Pediatric critical care nursing expert, author and nurse scientist, Dr. Martha A.Q. Curley, will speak Tuesday, Oct. 16, at the University of Central Florida.

Curley will discuss the importance of linking what nurses do to improve patient outcomes, how nursing is typically measured within health care organizations, and how the Nightingale Metrics process works to engage bedside nurses in the identification and measurement of unit-specific, patient-centered outcomes. Her presentation is part of the annual Orlando Health Nursing Lecture series, established in 2010 through a $250,000 gift to the UCF College of Nursing.

The lecture – Nightingale 2012: Knowing, Describing and Measuring How Nurses Make a Difference – will be at 2:30 p.m. at the UCF FAIRWINDS Alumni Center. The free lecture, hosted by the UCF College of Nursing, is open to the public. Nurses will earn one contact hour of continuing education credit. Limited seats are still available. Registration is required at nursing.ucf.edu.

Curley says now is a unique time in health care with an emphasis on quality, safety and efficiency. Yet, she says, to be true to the legacy of Florence Nightingale, contemporary measurement in nursing should also call upon nursing-care processes that contribute to optimal patient outcomes.

Curley is the Ellen and Robert Kapito Professor in Nursing Science at the University of Pennsylvania School of Nursing in Philadelphia and a fellow of the American Academy of Nursing. She holds a joint appointment in anesthesia and critical care medicine at the University of Pennsylvania and is a nurse scientist in the cardiovascular and critical care nursing program at Children’s Hospital Boston.

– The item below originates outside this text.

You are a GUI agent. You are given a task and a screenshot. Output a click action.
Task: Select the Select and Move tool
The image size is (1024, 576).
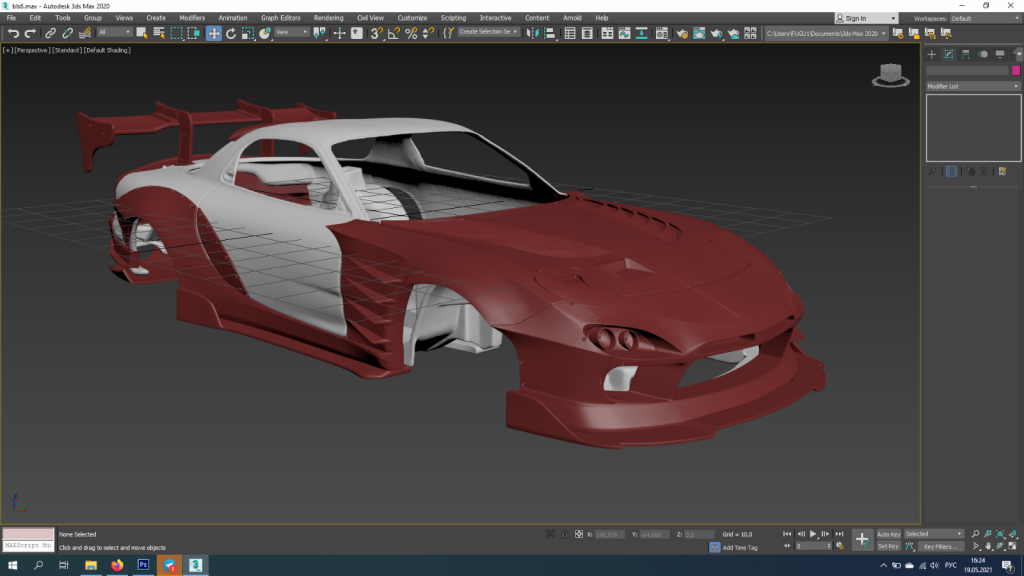click(214, 33)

Her transdisciplinary collaborative efforts have enriched multiple programs of research in pediatric critical care. Her work has informed the practice of caring for critically-ill pediatric patients supported on mechanical ventilation, has provided better tools to measure important phenomena of concern in pediatrics, and has illuminated relationship-based care when partnering with parents of critically-ill children. Curley is also the primary architect of the AACN Synergy Model for Patient Care, a framework that strongly bases nursing care on patient and family needs, and has co-authored the textbook, “Critical Care Nursing of Infants and Children.”

Curley holds a Ph.D. from Boston College, a master’s degree in acute care pediatric nursing from Yale University, a bachelor of science from the University of Massachusetts-Amherst, and a diploma in nursing from Springfield (Mass.) Hospital School of Nursing.